Segment Start: GIVEN RECORDS

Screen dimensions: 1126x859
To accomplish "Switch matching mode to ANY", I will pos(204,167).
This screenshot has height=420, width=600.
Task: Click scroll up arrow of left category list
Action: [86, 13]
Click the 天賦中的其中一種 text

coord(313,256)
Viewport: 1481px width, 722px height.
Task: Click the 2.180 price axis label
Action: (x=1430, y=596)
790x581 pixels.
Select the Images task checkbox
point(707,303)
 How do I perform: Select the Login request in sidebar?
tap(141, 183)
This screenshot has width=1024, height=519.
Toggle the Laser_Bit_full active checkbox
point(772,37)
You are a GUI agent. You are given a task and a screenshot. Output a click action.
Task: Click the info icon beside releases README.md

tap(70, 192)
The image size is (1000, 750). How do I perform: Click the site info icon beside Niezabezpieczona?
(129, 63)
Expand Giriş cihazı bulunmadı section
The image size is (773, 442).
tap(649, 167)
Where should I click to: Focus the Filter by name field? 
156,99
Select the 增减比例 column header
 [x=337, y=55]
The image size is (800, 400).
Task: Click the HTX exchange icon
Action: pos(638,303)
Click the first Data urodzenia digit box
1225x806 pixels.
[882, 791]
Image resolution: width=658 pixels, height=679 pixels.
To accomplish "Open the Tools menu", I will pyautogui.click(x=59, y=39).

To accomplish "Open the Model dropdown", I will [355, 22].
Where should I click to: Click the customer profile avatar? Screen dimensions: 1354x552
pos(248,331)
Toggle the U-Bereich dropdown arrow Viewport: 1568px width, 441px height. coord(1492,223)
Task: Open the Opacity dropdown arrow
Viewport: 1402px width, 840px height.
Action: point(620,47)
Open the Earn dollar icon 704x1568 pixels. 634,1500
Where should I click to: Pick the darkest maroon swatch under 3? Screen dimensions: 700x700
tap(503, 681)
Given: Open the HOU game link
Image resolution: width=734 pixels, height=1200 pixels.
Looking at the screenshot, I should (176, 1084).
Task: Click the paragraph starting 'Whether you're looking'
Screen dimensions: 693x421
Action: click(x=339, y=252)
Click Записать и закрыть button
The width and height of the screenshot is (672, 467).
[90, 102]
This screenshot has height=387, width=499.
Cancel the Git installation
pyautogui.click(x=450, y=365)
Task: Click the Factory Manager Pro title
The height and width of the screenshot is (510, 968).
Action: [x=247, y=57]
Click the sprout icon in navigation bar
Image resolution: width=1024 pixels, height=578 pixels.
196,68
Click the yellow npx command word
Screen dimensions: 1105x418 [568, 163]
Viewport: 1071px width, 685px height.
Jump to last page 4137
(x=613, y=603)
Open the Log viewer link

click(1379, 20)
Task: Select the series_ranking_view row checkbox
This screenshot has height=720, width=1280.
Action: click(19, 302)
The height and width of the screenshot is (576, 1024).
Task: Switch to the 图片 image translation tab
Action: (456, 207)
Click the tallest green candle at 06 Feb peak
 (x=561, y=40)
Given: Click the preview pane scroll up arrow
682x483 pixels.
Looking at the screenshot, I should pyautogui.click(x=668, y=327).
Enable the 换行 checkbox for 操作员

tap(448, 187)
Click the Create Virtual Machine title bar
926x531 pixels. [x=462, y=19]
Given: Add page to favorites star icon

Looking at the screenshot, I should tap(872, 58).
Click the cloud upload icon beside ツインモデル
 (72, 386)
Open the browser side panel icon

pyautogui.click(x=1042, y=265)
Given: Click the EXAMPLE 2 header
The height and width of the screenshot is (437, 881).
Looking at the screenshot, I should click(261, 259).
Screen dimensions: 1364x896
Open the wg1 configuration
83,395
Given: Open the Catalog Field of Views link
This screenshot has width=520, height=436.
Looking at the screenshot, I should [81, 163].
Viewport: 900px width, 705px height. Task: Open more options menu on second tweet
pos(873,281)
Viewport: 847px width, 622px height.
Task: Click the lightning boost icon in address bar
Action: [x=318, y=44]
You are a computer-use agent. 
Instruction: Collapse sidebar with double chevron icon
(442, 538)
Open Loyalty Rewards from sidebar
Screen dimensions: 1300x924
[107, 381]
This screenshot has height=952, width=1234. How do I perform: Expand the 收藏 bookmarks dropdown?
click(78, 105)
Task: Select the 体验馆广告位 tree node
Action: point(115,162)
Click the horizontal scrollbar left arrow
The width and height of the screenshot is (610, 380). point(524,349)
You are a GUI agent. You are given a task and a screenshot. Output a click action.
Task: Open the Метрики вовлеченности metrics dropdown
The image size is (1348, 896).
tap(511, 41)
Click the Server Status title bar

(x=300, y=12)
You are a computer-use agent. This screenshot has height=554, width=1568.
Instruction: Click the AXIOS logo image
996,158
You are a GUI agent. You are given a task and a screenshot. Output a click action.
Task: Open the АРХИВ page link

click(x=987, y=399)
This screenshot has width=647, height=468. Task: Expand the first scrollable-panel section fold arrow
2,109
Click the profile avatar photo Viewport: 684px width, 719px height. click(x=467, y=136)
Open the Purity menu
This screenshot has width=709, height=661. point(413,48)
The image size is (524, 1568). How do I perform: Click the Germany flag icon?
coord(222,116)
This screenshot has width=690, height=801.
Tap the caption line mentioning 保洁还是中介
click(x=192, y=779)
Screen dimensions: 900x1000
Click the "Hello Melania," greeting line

Segment End: GIVEN RECORDS

WHAT THE TASK REQUIRES » Check each line of the records for "computer" and copy the ones that contain it.

ANSWER TO THE EXERCISE »
You are a computer-use agent. 
You are a computer-use agent. This screenshot has height=554, width=1568.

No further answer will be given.